Family-based study of association between MAFB gene polymorphisms and NSCL/P among Western Han Chinese population

Non-syndromic cleft lip with or without cleft palate (NSCL/P) are the most common human congenital birth defects with a complex etiology. MAFB has been reported as a candidate gene involved in the pathogenesis of NSCL/P from genome-wide association study (GWAS) findings, and no replication studies have been performed in Western Han Chinese. The aim of this study was to investigate the associations of MAFB among NSCL/P trios in Western Han Chinese. We selected 6 single nucleotide polymorphisms (SNPs) (rs6072081, rs6065259, rs17820943, rs13041247, rs11698025 and rs6102085) near MAFB based on previous GWAS findings and recruited 298 case-parents trios with NSCL/P from Western Han Chinese population, while genotypes were done by SNPscan technology. Strong evidence of an association was found at rs17820943 (p = 0.0023; odds ratio - ORtranmission = 0.7 and 95% confidence interval [CI]: 0.55-0.88) and rs13041247 (p = 0.0023; ORtranmission = 0.7 and 95% CI: 0.55-0.88) among NSCL/P; genotypic transmission-disequilibrium test (TDT) analysis further confirmed this. C/C homozygote at rs17820943 (z = 3.44 and p = 0.00058) and T/T homozygote at rs13041247 (z = 3.14 and p = 0.0017) was over-transmitted among NSCL/P, which indicated they could increase the risk of having an affected baby.

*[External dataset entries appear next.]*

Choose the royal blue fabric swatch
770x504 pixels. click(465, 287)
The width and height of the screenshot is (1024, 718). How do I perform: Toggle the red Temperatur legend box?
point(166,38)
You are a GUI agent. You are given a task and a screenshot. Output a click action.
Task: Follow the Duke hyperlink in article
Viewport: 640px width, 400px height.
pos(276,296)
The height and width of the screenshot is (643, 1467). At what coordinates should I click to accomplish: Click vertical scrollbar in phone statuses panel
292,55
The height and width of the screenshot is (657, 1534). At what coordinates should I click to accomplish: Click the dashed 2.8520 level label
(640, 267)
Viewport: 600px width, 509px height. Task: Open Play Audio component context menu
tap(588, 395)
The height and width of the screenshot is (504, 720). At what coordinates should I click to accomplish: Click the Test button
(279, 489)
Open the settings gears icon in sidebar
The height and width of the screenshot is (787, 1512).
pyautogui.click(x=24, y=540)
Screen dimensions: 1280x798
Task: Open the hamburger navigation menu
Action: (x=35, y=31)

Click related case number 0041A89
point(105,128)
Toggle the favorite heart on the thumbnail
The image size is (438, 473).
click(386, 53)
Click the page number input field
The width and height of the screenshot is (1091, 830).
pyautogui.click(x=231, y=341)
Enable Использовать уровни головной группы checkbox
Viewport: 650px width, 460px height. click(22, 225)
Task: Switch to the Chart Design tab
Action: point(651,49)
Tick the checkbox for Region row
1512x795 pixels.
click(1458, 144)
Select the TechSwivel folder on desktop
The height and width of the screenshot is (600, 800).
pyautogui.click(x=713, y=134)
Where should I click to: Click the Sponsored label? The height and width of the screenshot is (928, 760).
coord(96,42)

Sliding window haplotype analysis showed that haplotypes consisting of C allele at rs17820943 and T allele at rs13041247 were still over-transmitted among NSCL/P (lowest p = 0.0021). This study further confirmed that the targeted SNPs at MAFB were associated with NSCL/P trios from Western Han Chinese population, which provides more scientific evidence for the future research and genetic counseling.